Assignment Goals and Evaluation Criteria
Appeal to an intended audience with the creation of grant proposal:  How effectively does the grant proposal tailor its argument, genre, rhetorical strategies, style, and language to meet the expectations of the intended audience?
Analyze rhetorical strategies in your own texts. How effective is the analysis of the rhetorical text that you created? How effectively is that analysis supported with explanation tying back to rhetorical terms and the rhetorical situation (i.e., information about the author, text, context/exigence, purpose, and audience)?
Is the grant proposal grammatically and stylistically correct and professional?
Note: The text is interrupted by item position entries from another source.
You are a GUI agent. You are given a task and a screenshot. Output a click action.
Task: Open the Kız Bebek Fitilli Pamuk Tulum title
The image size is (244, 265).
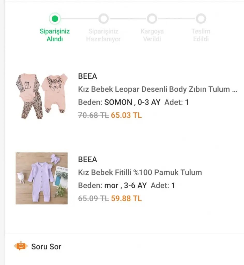point(140,172)
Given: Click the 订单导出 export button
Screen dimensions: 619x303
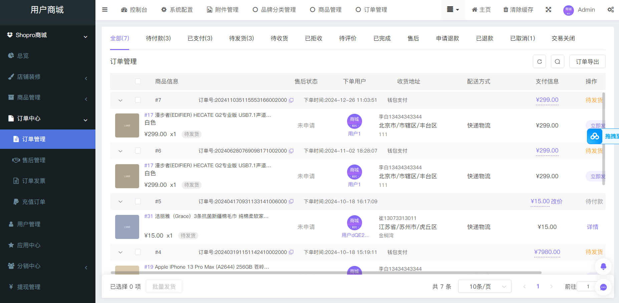Looking at the screenshot, I should point(587,61).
Source Use. How effectively are ideas and sources delivered and developed in the essay? How specific and appropriate are the examples and passages used? How effectively and accurately does the essay introduce and summarize the rhetorical situations and main ideas from each source used? How effectively are more specific ideas/passages paraphrased?
3. Stance. How relevant, explicit, specific, qualified, and complicated are the claims throughout the essay? How effective is the relationship between stance and evidence? Are the claims made supported sufficiently by the evidence? That is, are appropriate/relevant ideas pulled out from the source use to establish the writer’s thesis/stance?
4. Signposting. How effectively are readers “guided” throughout the essay so that ideas, sources, and different claims are clearly attributed and distinguished from one another? Are the perspectives and relationship across texts named explicitly? That is, are ideas from across texts shown as supporting, extending, complicating, and/or challenging one another?
5. Revision, Editing, and Formatting. Does the essay show evidence of thoughtful revision and editing? Has the essay been effectively formatted, including the title, in-text citations, and Works Cited page?
6. General Requirements. Were all general requirements for length, source use, and due date met?